## PROBLEM DETAILS
Which lines of the entries contain the string "Expand"? Please find them and copy them.

## SUPPLIED DATA
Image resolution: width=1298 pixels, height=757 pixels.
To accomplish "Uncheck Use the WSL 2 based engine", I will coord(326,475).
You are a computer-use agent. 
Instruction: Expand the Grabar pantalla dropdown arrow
---
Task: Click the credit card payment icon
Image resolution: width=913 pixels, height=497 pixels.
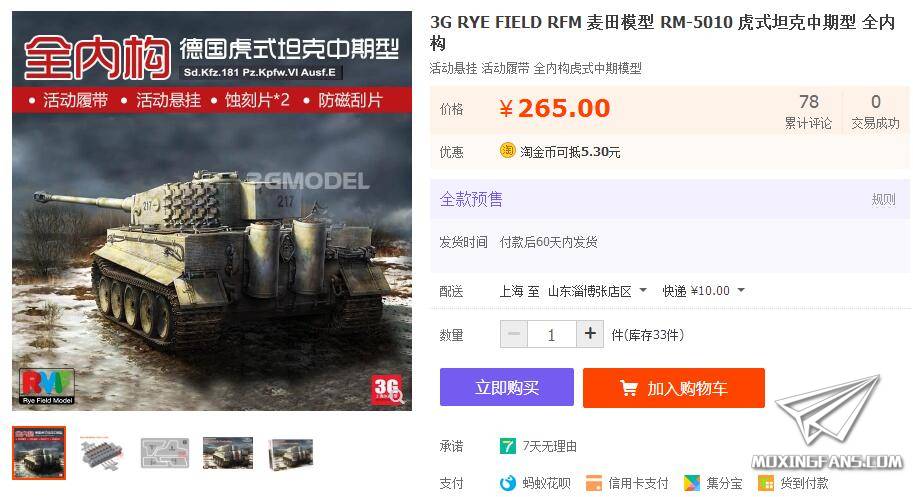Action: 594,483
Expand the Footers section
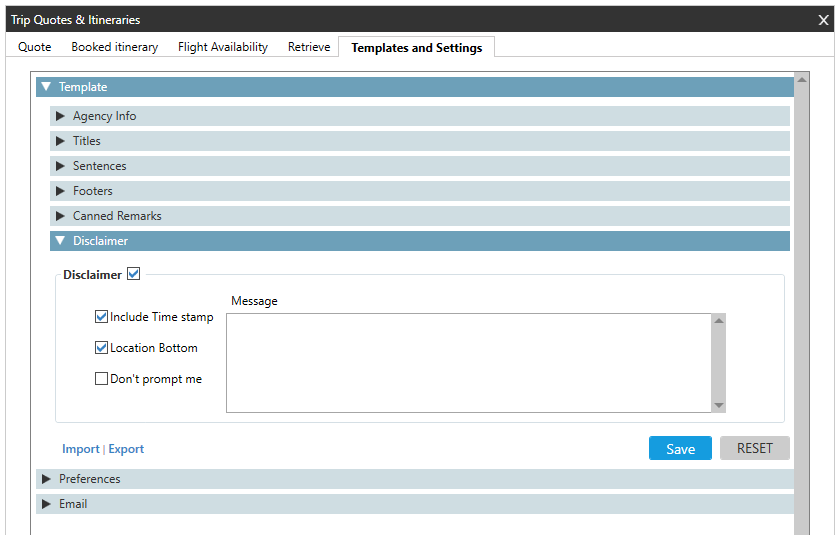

## EXERCISE RESPONSE
Instruction: Expand the Grabar pantalla dropdown arrow
Expand the Footers section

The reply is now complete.